Brasil, Brasília, DF, 01/04/2014. Parlamentares e manifestantes seguram cartazes com fotos de mortos pela ditadura militar e dão as costas para o deputado Jair Bolsonaro, que não consegue discursar na tribuna, durante sessão solene no plenário da Câmara dos Deputados, em Brasília (DF), para lembrar a luta pela volta da democracia e a resistência contra a ditadura. – Crédito:ANDRÉ DUSEK/ESTADÃO CONTEÚDO/AE

O presidente de uma suposta democracia pede às Forças Armadas de seu país que comemorem e celebrem a data falsa do início de uma ditadura militar que assassinou, torturou, baniu e eliminou fisicamente milhares em todo país.

Isto parece o enredo de algum romance de literatura fantástica escrita por Gabriel García Marquez, Jorge Luís Borges, Jorge Amado, Isabel Allende ou outro escritor latino-americano indignado com a incompetência da América Católica e agora também Evangélica, sempre espoliada por ridículos tiranos. Mas não é. É a realidade brasileira.

A postura de Jair Bolsonaro em relação ao aniversário do golpe militar no Brasil não deveria chocar ninguém. Nos quase trinta anos em que esteve no Parlamento, ele pouco fez além de reiteradamente elogiar o terrorismo de estado praticado pelos ditadores e seus aparatos, e proferir discursos de ódio contra minorias sexuais e étnicas e contras os direitos humanos. Muito recentemente assumiu em público sua admiração quase libidinal por fascínoras como Augusto Pinochet, ditador chileno, e Alfredo Stroessner, o fascista que oprimiu o Paraguai por mais de três décadas. Pesa sobre este último, inclusive, as acusações de ter feito vários estupros e explorado sexualmente crianças. E bem antes desses acintosos elogios aos ditadores de outros países da América do Sul, lá no ano de 2016, Bolsonaro dedicou seu voto na sessão que impediu a presidenta Dilma Rousseff ao homem que a torturou durante a ditadura militar, o coronel Brilhante Ustra, um psicopata que perpetrou vários crimes contra humanidade.

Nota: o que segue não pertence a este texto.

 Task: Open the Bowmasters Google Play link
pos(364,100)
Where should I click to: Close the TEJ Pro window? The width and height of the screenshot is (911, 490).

Sim, há algo de doentio em Jair Bolsonaro. Mas ninguém minimamente informado pode fingir que não sabia disso.

Dias malditos

Custa-me nada repetir: o presidente Jair Bolsonaro é um inimigo da democracia engendrado por ela mesma. Esse fascista sempre usou o direito à liberdade de expressão, garantido apenas na e pela democracia, para conspirar e atentar contra esta. E só começou a ser seriamente enfrentado como deveria quando eu cheguei à Câmara Federal. Não por acaso esse sujeitinho me odeia tanto.

A decisão de Bolsonaro de pedir às Forcas Armadas que celebre o golpe militar de 1964 é um ataque violento a uma memória que sequer começou a ser construída e a um luto que está longe de ser trabalhado; é a negação do direito das novas gerações de resistirem à tirania e à opressão no futuro por meio das lições do passado.

À minha geração, já era negado, nas escolas, o direito à memória, e nos era imposta uma narrativa mentirosa sobre os governos militares.

Só no final do ginásio (hoje chamado Ensino Fundamental) eu pude saber, pelos padres da Diocese de Alagoinhas e por um livro em especial que encontrei na biblioteca da casa paroquial ("Brasil: Nunca Mais", da editora vozes), as verdades sobre aqueles dias malditos (mal-ditos)!

Do choque ao desespero

Só a partir daí eu pude interpretar o que nos era imposto contra nossa vontade. Todos os dias, antes de entrarmos para as salas de aulas, éramos obrigados a cantar o Hino Nacional enquanto a Bandeira do Brasil era hasteada. E nas aulas de "Educação Moral e Cívica" – disciplina que nós chamávamos simplesmente de "emecê" – aprendíamos que, em 31 de março de 1964, aconteceu, no país, uma revolução conduzida pelas Forças Armadas que "nos livrou do mal do comunismo". Uma narrativa mentirosa, enganadora, desmentida por documentos históricos e testemunhos, mas que agora ressurge na boca do presidente da república eleito graças ao jogo democrático. Uma desgraça!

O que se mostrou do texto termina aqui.